Il gruppo di ricerca, attivo da aprile 2024, ha ripercorso nell’incontro i risultati degli studi e degli approfondimenti condotti, riguardanti la Fortezza di San Martino, focus del progetto. Vari i temi e i punti di vista emersi. Dopo la parte introduttiva, con gli interventi di Sauro Bani, Presidente della Proloco, e di Pietro Modi, Vicesindaco di Scarperia e San Piero è stato proiettato un breve trailer realizzato dal gruppo, con il supporto del giovane regista Ivan Poggi, contenente alcuni stralci di quello che sarà un vero e proprio filmato, che riguarderà il progetto e le sue attività.

A seguire Serena Acciai, ideatrice e coordinatrice del laboratorio, ha illustrato la parte storico-architettonica, con ampia documentazione, un excursus sulle trasformazioni dei monumenti nel corso del tempo e il resoconto di tutte le attività di progetto fin qui svolte. L’architetta ha mostrato inoltre le ipotesi di valorizzazione che lo stesso Laboratorio Fortezza Abitata sta portando all’attenzione dell’amministrazione comunale, in collaborazione con quest’ultima e con il favorevole apprezzamento della proprietà, ovvero il progetto di un percorso didattico-divulgativo intorno al monumento.
Paolo Monnini ha toccato gli aspetti demo-antropologici legati al luogo, partendo dalle tracce etrusche in località Monti e ripercorrendo la storia dei vari abitanti succedutisi: dalle guarnigioni, ai coloni, ai braccianti, il tutto corredato da documenti d’archivio e interviste realizzate a persone che hanno vissuto al suo interno fino a tempi non lontani del secolo scorso.

La storia più recente del complesso mediceo, dall’Unità d’Italia alla Liberazione di San Piero a Sieve, è stata raccontata da Marco Bini, con ragguagli sui vari passaggi di proprietà e sulla funzione di rifugio per la popolazione sfollata durante il secondo conflitto mondiale. Infine Chiara Naldi, storica dell’arte e della fotografia, ha approfondito la parte riguardante l’immaginario visivo, rileggendo le varie fotografie della Fortezza alla luce della sua approfondita esperienza in materia.
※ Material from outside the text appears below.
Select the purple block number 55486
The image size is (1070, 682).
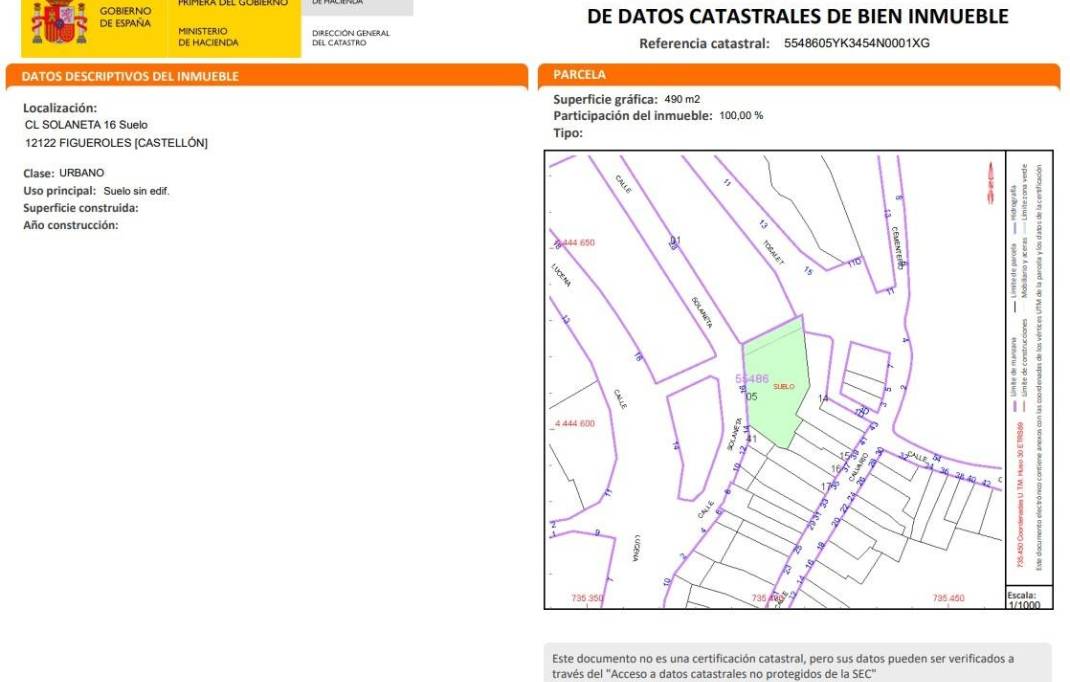752,379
Ne è emerso un compendio di informazioni e punti di vista variegato, che ha restituito ai presenti – che hanno molto apprezzato – una visione a tutto tondo della Fortezza e del progetto – senza trascurare gli eventi collaterali – non meno importanti – derivati dal Laboratorio, come le attività dei Semini di Palio, un altro gruppo interno alla Proloco che sta facendo rivivere e conoscere alle nuove generazioni il Palio dedicato alla Fortezza, festa che si è tenuta dal 1993, per quindici edizioni.
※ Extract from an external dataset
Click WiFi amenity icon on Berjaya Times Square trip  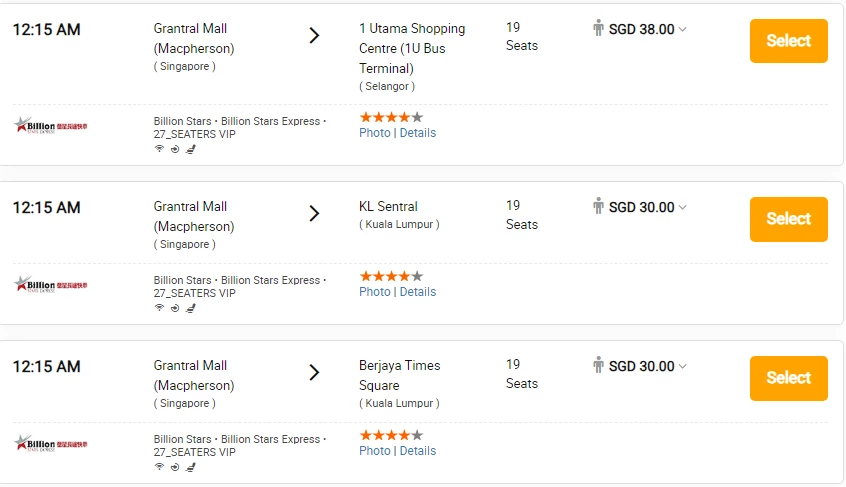click(159, 467)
Il maniero è privato, ma – come ha spiegato il Vicesindaco – sono in corso contatti con la proprietà da parte del Comune che, insieme alla Regione e alla Città Metropolitana, mira alla sua valorizzazione. Giovedì 1° maggio, alle ore 10.00 con il consueto ritrovo a Villa Adami si è svolta la seconda passeggiata intorno agli 1.6 chilometri della maestosa Fortezza. L’iniziativa è stata inaugurata dai saluti del Vicesindaco Pietro Modi, a mostrare il costante supporto che l’Amministrazione comunale rivolge alle attività di Fortezza Abitata seguito dall’architetta Serena Acciai, che ha introdotto l’importanza storica e architettonica della Villa Adami, sottolineandone il ruolo di villa semi-urbana e punto strategico per l’accesso al maniero. Subito dopo, un folto gruppo di partecipanti ha intrapreso la salita verso la Fortezza di San Martino e, arrivato sotto le mura ha intrapreso le tappe della visita guidata dalla stessa Serena Acciai e da Paolo Monnini.
Parlando di aspetti e curiosità architettoniche la prima e di aspetti demografici e storici il secondo, la passeggiata si è sviluppata come un piacevole ritrovo tra appassionati, una festa per il paese, senza farsi mancare, in occasione della Festa del Lavoro, aneddoti inerenti la grandiosa opera che fu la costruzione della Fortezza nel Cinquecento. Il tutto si è concluso con un generoso pic-nic offerto, con tanto di gazebo, dai volontari della Proloco e un meritato riposo per tutti sotto gli ulivi che punteggiano il lato meridionale dei baluardi della Fortezza.